California in the Dark Ages

You’d think that California, the home of Silicon Valley, would be at the forefront of the movement to harness technology in boosting K-12 education. But nothing could be further from the truth. California remains in the dark ages. And under the bold leadership of Governor Jerry Brown, it seems intent on staying there.

Brown was heavily backed in the 2010 election by the powerful California Teachers Association, and, soon after his election, he tipped his hand by appointing a CTA lobbyist to the state school board. His most recent gift to the CTA: as the new state budget takes shape, he is refusing to approve funding for the state’s educational data system, which links data on students and teachers, generates a ton of information on performance and its possible determinants—and (gasp) makes it possible to evaluate how much learning is actually going on in each teacher’s classroom. Just what the CTA doesn’t want.

The CTA has long fought against this data system: first by opposing any linkage between student and teacher data, and then (when it eventually lost that battle) by opposing the use of such data, even as just one factor, in evaluating, paying, or possibly dismissing teachers. Under Race to the Top, President Obama and Education Secretary Arne Duncan explicitly sought to encourage the creation and use of these data systems by insisting that any states with California-like “firewalls” must remove them if they were to stand any chance of winning a share of the money. Desperate to be a winner, California dutifully complied. Sort of. It removed its restrictions from the law, but it allowed local districts to decide whether the data would actually be put to use in any way. And at the local level, of course, all such decisions are subject to collective bargaining; and local unions have regularly made sure that the data don’t actually get used in ways that might reflect on the performance of individual teachers, and thus be a threat to jobs.
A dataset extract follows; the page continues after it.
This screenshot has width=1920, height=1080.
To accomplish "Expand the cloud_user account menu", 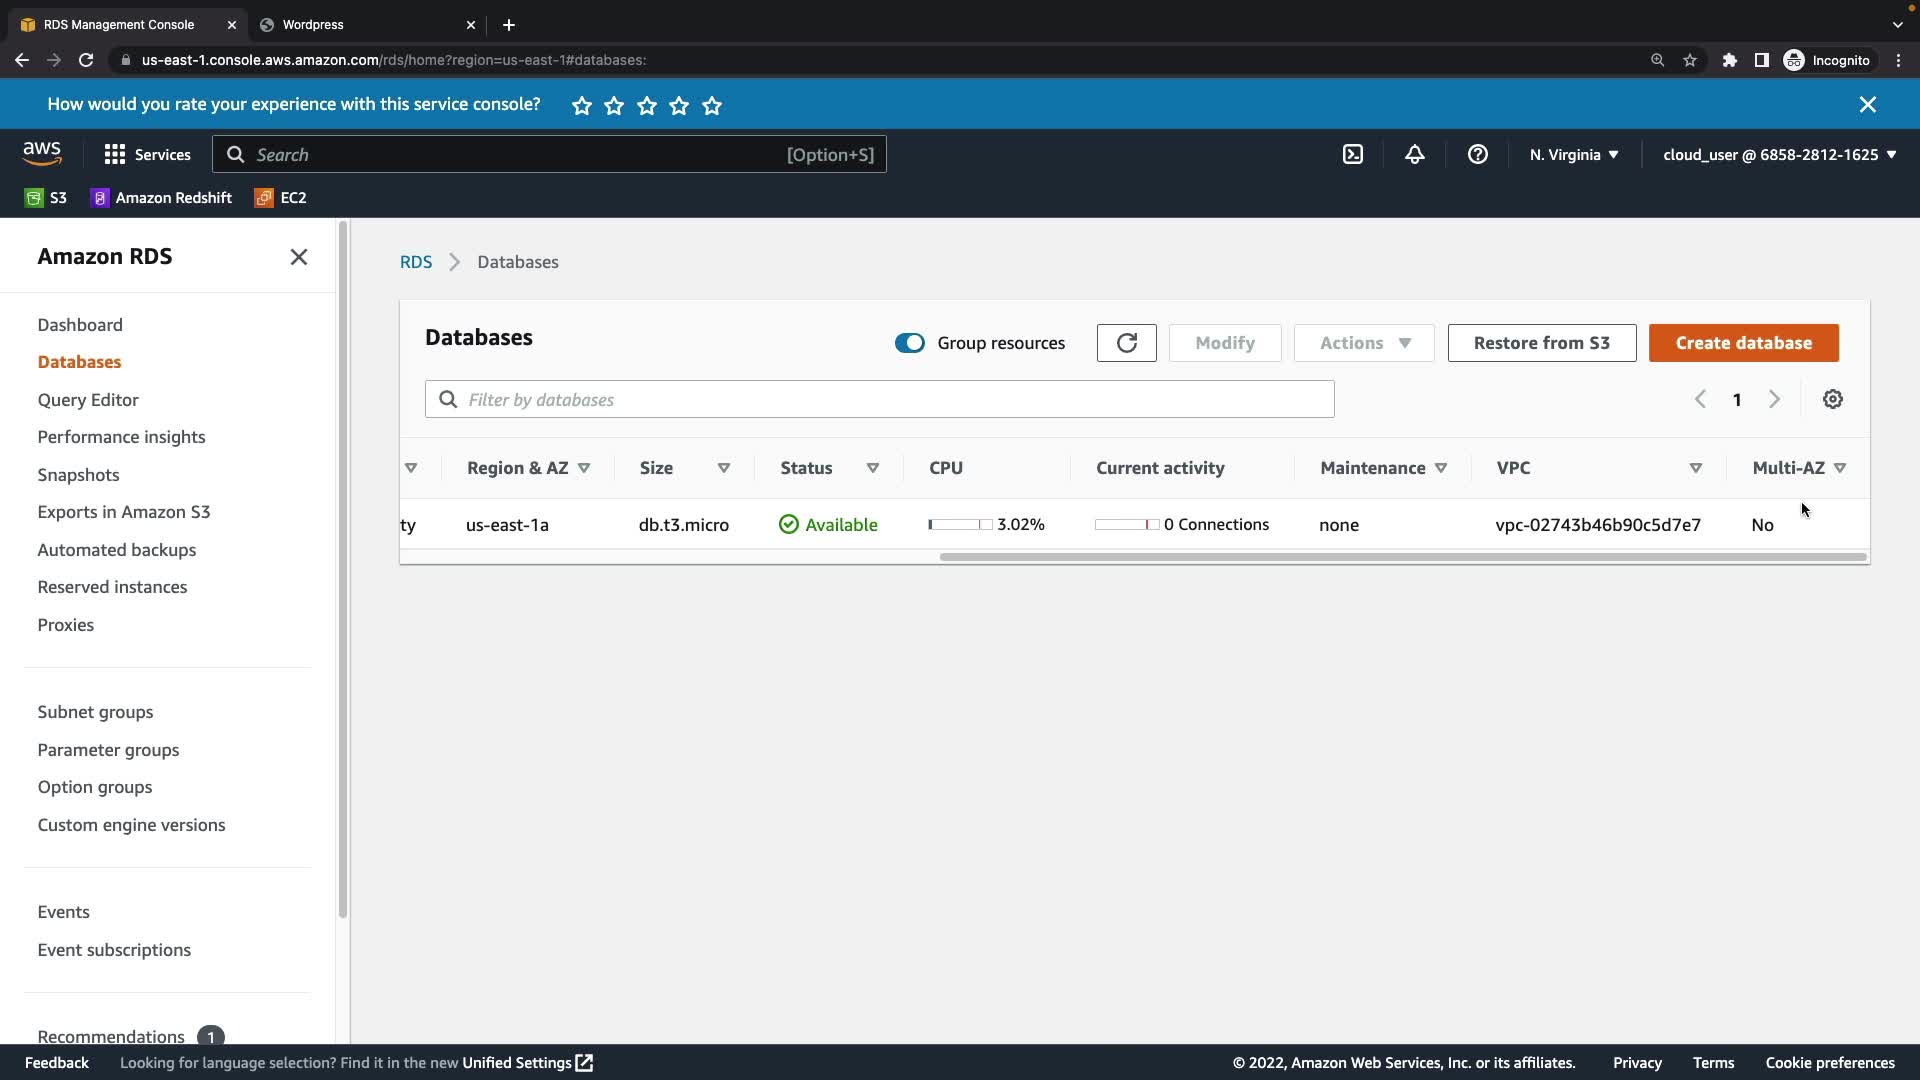I will pos(1779,155).
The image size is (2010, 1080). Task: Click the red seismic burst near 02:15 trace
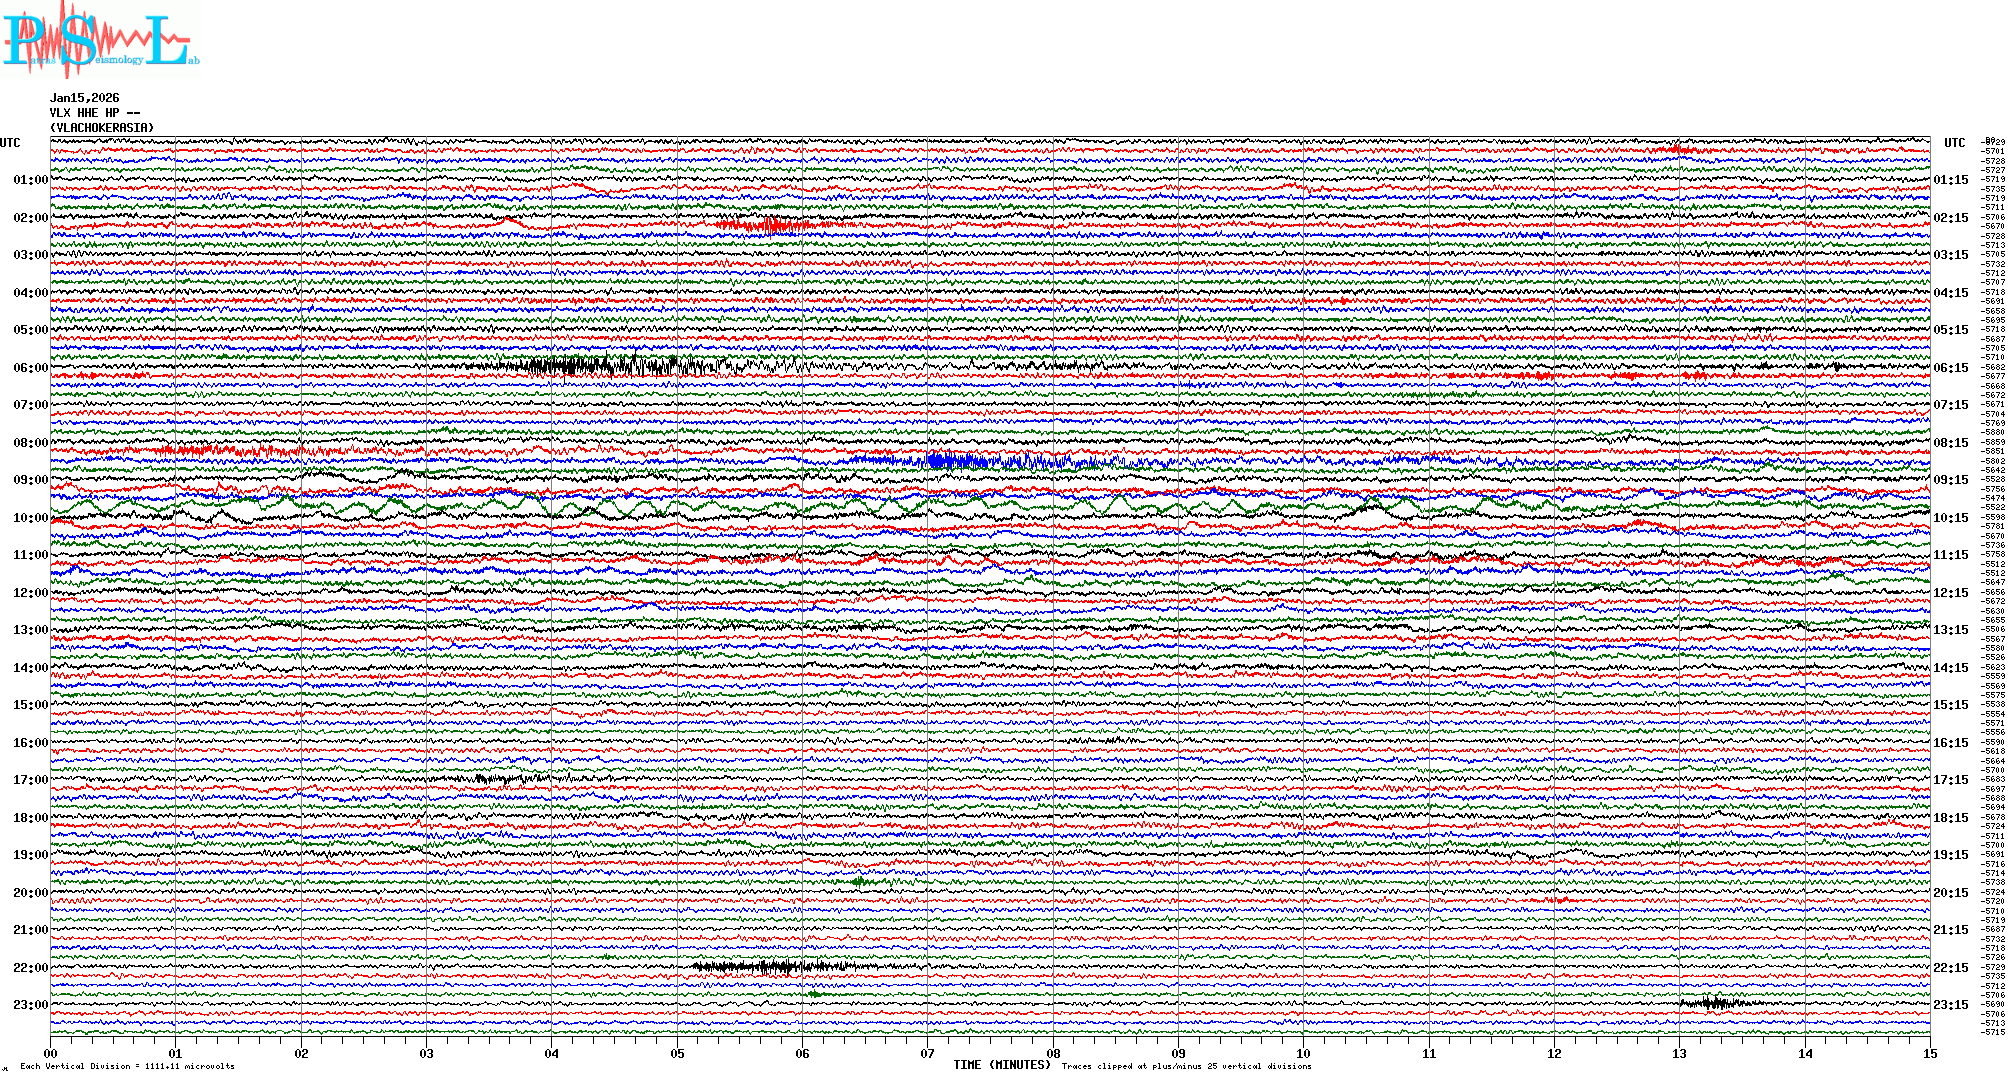tap(770, 226)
Brown’s latest move, the denial of funding, is the crowning blow. If it stands, it will essentially destroy the state’s data system—and give the CTA exactly what it has wanted from the beginning. The technology exists for California to collect and store massive amounts of pertinent information on students and teachers, statewide, and to put that information to sophisticated, productive—and fair—use in improving the public schools. There is no doubt that the advance of technology and the productive use of information are the future of American education. President Obama knows it. Secretary Arne Duncan knows it. Education reformers in all corners of the country know it. But the CTA and Governor Brown are modern day Luddites. What they know is that technology is threatening to low-performing teachers, that it is threatening to jobs—and that its innovations need to be resisted, however much they might actually improve the management and operation of California’s public schools.

Long term, of course, this assault against the revolution in information technology won’t work. But in the short term, it will make technological progress slower and more difficult—and it will have consequences. Governor Moonbeam has become Governor Luddite, and it can’t help but take a toll on California’s schools and kids.